Ethan obviously gave a great response! I will just add a few little comments:
1. Juha also added dechirping digisondes in his code base. He sent an
email to some of us, including Nathaniel on that topic. I think Juha
is pretty regularly collecting digisondes now.
2. I have a used a SDRplay connected to a leo bodnar to collect IQ
data of chirpsounders without too much trouble. I am happy to share
data and instructions on what I did. Those could probably be
dechirped with a standard matched filter. In fact, Juha also wrote a
'midterm exam' explaining the math behind it which is straight
forward.
3. I think Nathaniel along with others have been developing a capable
SDR and with time synchronization they are using, these would be ideal
candidate signals to look at!

Thanks Phil and 73,
Steve

> To view this discussion visit https://groups.google.com/d/msgid/hamsci/CAFkosZLd_wUOTxe9N7cofhEYY3LMD-DHL35JuS3-nObMsKqWrw%40mail.gmail.com.



--

--------------------------------------------------------------------
Steve Kaeppler
steve.k...@gmail.com
cell: 262-707-0932
Amateur Radio Call: AD0AE/6

[Dave Typinski]

Adding to Phil's very informative response regarding ionosondes, the sweeps from
AN/TPS-71 over the horizon radars look similar to ionospnde emission and are
received quite strongly in the HF band in several parts of North America.

A description here:
https://www.aj4co.org/Publications/Sweepers,%20Typinski%20%28SARAJ,%202010%29.pdf

One can also see similar HF band OTH radar sweeps from Russian, Australian, and
other nations' radar installations depending on propagation condx.
--
Dave, AJ4CO

[Onno VK6FLAB]

Hi Phil,

Beyond having seen the phenomenon, I have no data and I've never seen anyone describing it even in as much detail as you describe it here, mind you I haven't gone looking for it either.
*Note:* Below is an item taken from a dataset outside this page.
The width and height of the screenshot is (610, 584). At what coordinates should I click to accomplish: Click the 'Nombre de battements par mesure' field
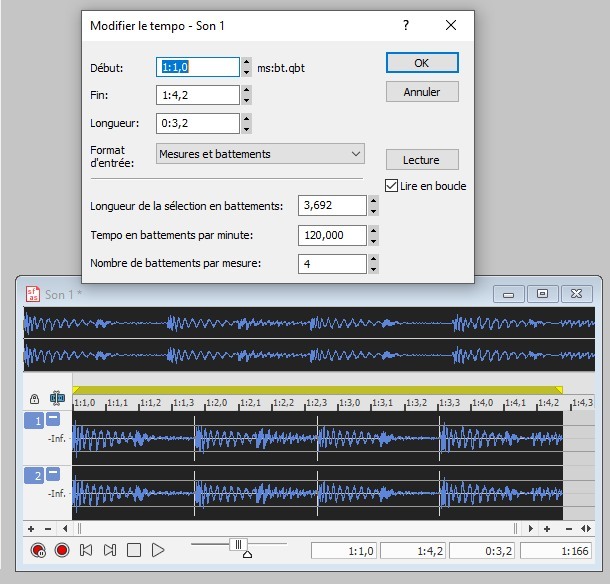click(332, 264)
Apart from recording spectrograms with known and probably calibrated parameters and subsequently processing them, I'm not sure how you might even go about recording enough data in order to have something to code against.

I wonder if the various space weather services share hardware and software implementations, or if they homebrew their own.

I'd be happy to reach out to the Space Weather Service at the Bureau of Meteorology here in VK to ask, but I doubt that they're the only players in our spectrum.

Very interesting project.

--
finger painting on glass is an inexact art - apologies for any errors in this scra^Hibble

()/)/)() ..ASCII for Onno..

[Ethan Miller K8GU]

All,

Some good additional information from Dave, especially, in this
thread. It might be helpful if I sketched out the way the code I
linked on github works.

It ingests a significant swath of the HF band (~20 MHz complex sample
rate) in real time and it has two components: a chirp (waveform)
detector and a downconverter. I'll only describe the linear chirp
(the (Q)"VI"--quasi-vertical-incidence--sounding described in Dave's
paper; it's important to note that there are additional chirp sounders
not associated with ROTHR that you will find on the air). The chirp
detector determines the start time of the sweep and its sweep rate.
The downconverter is very simple: once the start time is known, a
pair (in-phase and quadrature) of numerical-controlled oscillators
(NCOs) are started that track the sweep. The NCOs are mixed with
incoming I/Q stream, and low-pass filtered to retain the baseband (not
the double-frequency image). I believe it's implemented as complex
multiply and accumulate. The baseband can then be post-processed with
a short-time Fourier transform of the operator's choosing to trade
range/frequency resolution in the ionogram.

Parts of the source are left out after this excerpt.